The Edna McConnell Clark Foundation and nine other donors have joined forces to create Blue Meridian Partners, a grant-making collaborative, with the goal of awarding $1 billion to expand the reach of high-performing charities that serve low-income children and youths.
"At a time when the urgent needs of children and youth are on the rise, it is deeply frustrating to me how hard it is for even the most successful nonprofit leaders to grow their organizations to meet these needs," Nancy Roob, the foundation’s chief executive, wrote in a letter announcing the new collaboration. "We are woefully underinvesting in what works."
The foundation is a pioneer in data-driven grant making. In the late 1990s, it committed to a single mission: advancing youth-development organizations, It started making large, unrestricted grants and requiring that groups set and achieve targets for improving their programs and expand to serve more young people.

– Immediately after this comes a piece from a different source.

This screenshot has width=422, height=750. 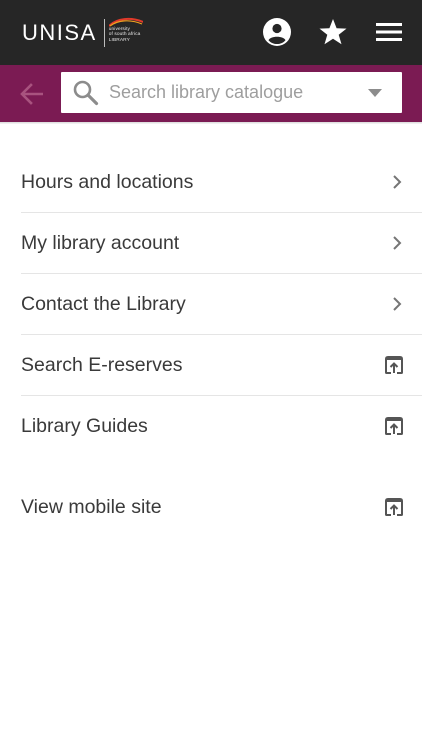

The new collaborative’s grants will be "big bets," writes Ms. Roob, five- to 10-year commitments of up to $200 million per organization that will be unrestricted and tied to performance. The goal is to help the charities improve their work, serve more children, and increase their influence on the child-welfare, education, judicial, and other systems that affect young people’s lives.
So far Blue Meridian has secured $750 million.
Six "general partners" have committed $50 million or more and will help select the grantees and monitor their performance. Two are couples — Steve Ballmer, the former chief executive of Microsoft, and his wife, Connie, and Stanley Druckenmiller, a former hedge-fund manager, and his wife, Fiona. The other four are grant makers: the Edna McConnell Clark, George Kaiser Family, and Samberg Family foundations as well as the Duke Endowment.
Four other funds have given $10 million to $50 million and are "limited partners": the William and Flora Hewlett, JPB, David and Lucile Packard, and Charles and Lynn Schusterman Family foundations.
‘Overemphasis on Brand’
"The history of philanthropy teaches us that real progress on really tough challenges almost always necessitates deep collaboration among funders and other organizations," says Phil Buchanan, president of the Center for Effective Philanthropy.
But, he says, grant makers don’t work together nearly as often as they should. He thinks philanthropy’s embrace of business practices is part of the problem.
"In the late 90s and early 2000s, the influx of well-meaning M.B.A.’s and McKinsey consultants into philanthropy sometimes led to an overemphasis on brand and uniqueness that makes sense in business but doesn’t make sense in philanthropy," he says.
Mr. Buchanan points out that the formation of Blue Meridian Partners comes on the heels of Civil Marriage Collaborative, an 11-year, $153 million effort to support organizations pushing for marriage equality. He hopes the partnerships signal a growing interest among foundations to work together.
In her letter announcing the formation of Blue Meridian Partners, Ms. Roob writes that the collaborative invites other grant makers to invest together in individual grants.
The stakes are high, she says: "Without large, long-term investments of growth capital for organizations with proven results, we’ll continue to salve but not solve our big social challenges."
Note: An earlier version of this article inadvertently left out the Duke Endowment as one of the general partners in the collaborative.